I turned in my chair despite the knot growing in my stomach. “I know what it is to be considered a monster. You don’t need to pretend with me.” I held out my palms on either side of the chair, remembering another one of Caldamir’s warnings about Avarath. “There’s enough glamour here to make my head spin. It’d be … nice … to see one thing for what it is.”

She considered this for a moment, her eyes taking on a vacant stare as she fixated, unmoving, on the dim mirror in front of me. Then, as I looked on, the skin of her face drew back. The full head of luxurious hair grew sparse and stringy, colored similarly to mine if mine had spent a millennium uncovered in the hot sun. And it wasn’t a she so much as it was a he. A he with long, boney fingers and nails just as long and twice as pointed. The tips of one poked into my scalp from where he clutched the brush in his hand just a little too tight.

It was all I could do not to draw back in fear, right up until I saw his eyes.

Black, like mine.

When our gaze met in the mirror, just for a second, I wondered if he was thinking the same thing.

“That should be enough,” he said, straightening up and pointing to a gown that had appeared near the door. Someone—or something—must have delivered it when we were too busy speaking. “Stay here and no one will touch you. Leave, and I make no promises.”

He moved with surprising grace to the door, where I watched his lithe, almost insect-like body pause for a moment.

“Waylan,” he said, before leaving. “You can call me Waylan.”

* * *

I wasn’t left alonefor long, but it was still long enough to find myself spiraling into some kind of existential crisis. By the time I’d pulled on the gown meant to replace the one I’d soaked in the pool, I’d begun to feel the press of walls around me. The way this place breathed made me feel like I was inside the stomach of a monster, a monster that had swallowed me whole and already started digesting me.

It wasn’t just the building, this living house I found myself in. It was everything here. Avarath itself had swallowed me, but it hadn’t yet decided what to do with me.

Or if it had, it had yet to make its intentions clear.

Only one thing was certain.

I finished lacing up the front of my new gown, something that under normal circumstances would’ve made even the visitors to the Otto estate balk. It was simple cotton, or whatever was closest to it in the fae realm, colored like the inside of an iris. Even in its simplicity, it was finer than anything I’d ever touched, finer than anything I’d laid eyes on in the human world. Lord Otto’s estate was the richest place I’d been, and he’d long since sold off anything of value and had it replaced with a cheap fake.

Still, even in the dim light of the mushrooms and the glow of summer sun peeking through the vines swathed over the window, I didn’t look like a fae.

I didn’t look as close to death as I did earlier, but there was still a pallor to my cheeks, a darkness coloring the line of my lashes. My mouth was dry, my stomach aching from a hunger I couldn’t feel over my own anxiety. I was weak.

I could feel it.

Avarath made me ill. The very ground, the air, the reflection of the light on my skin. This place wasn’t made for humans. I might be able to stand now, but it didn’t change the fact that this place was poisonous to me.

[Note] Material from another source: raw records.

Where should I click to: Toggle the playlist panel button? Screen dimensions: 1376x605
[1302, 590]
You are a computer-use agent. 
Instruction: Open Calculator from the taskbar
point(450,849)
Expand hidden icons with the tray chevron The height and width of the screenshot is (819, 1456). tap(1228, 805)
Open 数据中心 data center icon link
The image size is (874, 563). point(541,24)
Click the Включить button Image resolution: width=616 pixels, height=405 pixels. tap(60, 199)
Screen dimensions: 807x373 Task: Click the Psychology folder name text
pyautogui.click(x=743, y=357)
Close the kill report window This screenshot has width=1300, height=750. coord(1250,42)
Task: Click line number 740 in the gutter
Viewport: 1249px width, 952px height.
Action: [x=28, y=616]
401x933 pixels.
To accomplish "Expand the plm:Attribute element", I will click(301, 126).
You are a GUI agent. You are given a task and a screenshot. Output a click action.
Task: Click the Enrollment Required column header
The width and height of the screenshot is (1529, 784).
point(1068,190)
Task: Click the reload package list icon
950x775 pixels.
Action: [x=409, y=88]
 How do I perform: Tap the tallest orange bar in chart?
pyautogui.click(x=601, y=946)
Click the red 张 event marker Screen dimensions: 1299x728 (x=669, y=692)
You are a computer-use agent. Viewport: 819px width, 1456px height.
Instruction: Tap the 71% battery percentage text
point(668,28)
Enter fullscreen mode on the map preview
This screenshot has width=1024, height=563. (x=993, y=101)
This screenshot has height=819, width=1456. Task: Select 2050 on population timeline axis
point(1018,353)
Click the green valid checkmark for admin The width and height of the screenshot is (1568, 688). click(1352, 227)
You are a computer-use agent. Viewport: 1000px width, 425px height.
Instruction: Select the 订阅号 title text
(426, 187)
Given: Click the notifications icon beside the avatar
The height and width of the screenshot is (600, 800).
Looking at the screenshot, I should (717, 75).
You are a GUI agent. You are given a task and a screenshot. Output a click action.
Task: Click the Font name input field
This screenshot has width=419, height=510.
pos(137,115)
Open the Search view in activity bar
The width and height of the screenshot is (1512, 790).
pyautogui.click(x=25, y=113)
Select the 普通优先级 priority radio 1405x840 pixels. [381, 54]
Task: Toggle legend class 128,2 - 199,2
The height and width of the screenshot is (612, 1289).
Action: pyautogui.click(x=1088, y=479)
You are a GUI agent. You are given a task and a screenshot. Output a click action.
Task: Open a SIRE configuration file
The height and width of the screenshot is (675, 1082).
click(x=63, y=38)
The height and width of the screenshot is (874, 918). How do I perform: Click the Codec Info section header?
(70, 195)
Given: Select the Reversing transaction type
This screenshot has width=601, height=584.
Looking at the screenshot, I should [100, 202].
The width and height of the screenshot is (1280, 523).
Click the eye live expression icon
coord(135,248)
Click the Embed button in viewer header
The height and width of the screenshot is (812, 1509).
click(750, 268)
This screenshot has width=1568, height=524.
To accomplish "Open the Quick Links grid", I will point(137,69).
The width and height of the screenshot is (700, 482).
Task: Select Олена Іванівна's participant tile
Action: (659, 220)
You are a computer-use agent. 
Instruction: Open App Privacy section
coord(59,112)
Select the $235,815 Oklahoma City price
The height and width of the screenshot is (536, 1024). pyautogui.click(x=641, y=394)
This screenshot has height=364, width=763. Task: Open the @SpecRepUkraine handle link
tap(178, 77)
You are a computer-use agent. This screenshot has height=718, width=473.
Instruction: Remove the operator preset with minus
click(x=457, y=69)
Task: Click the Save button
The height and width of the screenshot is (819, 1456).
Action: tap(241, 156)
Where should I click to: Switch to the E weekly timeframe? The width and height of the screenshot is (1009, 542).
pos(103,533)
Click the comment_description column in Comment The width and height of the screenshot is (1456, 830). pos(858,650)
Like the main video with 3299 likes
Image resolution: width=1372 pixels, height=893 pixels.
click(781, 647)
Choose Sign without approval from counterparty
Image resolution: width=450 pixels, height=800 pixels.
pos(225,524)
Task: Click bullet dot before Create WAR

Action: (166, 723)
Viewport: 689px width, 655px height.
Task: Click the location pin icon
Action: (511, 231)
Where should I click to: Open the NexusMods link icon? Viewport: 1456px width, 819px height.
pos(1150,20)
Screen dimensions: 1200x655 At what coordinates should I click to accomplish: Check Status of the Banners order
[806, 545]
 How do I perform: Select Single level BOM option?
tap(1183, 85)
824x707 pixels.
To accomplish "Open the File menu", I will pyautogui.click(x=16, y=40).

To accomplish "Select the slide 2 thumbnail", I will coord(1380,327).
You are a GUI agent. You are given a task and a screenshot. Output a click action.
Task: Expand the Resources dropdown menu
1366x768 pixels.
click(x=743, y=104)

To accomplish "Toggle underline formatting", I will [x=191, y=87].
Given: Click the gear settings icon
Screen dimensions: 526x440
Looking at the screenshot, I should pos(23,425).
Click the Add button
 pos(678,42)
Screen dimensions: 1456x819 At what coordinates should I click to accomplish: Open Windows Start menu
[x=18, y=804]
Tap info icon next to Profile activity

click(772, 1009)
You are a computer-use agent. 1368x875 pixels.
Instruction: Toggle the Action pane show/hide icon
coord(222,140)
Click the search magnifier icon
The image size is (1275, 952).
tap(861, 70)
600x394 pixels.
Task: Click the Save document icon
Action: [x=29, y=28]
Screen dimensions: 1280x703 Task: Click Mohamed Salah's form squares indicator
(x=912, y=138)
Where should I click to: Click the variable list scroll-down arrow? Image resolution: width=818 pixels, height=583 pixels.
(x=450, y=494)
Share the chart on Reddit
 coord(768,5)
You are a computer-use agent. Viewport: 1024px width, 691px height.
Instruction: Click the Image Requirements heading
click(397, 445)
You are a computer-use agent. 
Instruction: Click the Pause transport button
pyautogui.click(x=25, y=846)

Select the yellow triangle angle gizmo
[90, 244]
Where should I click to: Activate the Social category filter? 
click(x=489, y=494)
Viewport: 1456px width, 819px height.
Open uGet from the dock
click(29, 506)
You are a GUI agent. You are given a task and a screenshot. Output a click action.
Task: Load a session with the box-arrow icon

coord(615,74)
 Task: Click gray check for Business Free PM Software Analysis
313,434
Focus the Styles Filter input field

If this deal didn’t involve me dying, I’d find my way out of Avarath. I’d find my way back to my ungrateful village. Or maybe not. Maybe I’d find my way to other villages. Maybe I’d finally shave my head and bind my eyes, hide their blackness by pretending I was blind or something.

Or maybe other places would be more kind to a fae-marked girl once she’d escaped faerie and lived to tell the tale.

One thing was certain.

I didn’t care what Caldamir had said. I couldn’t stay here. Wouldn’t. As soon as the deal was finished, as soon as I knew Sol was safe for sure, I’d find a way out of this place. The first chance I got to get out, I was going to take it.

I’d be the first human to leave Avarath alive.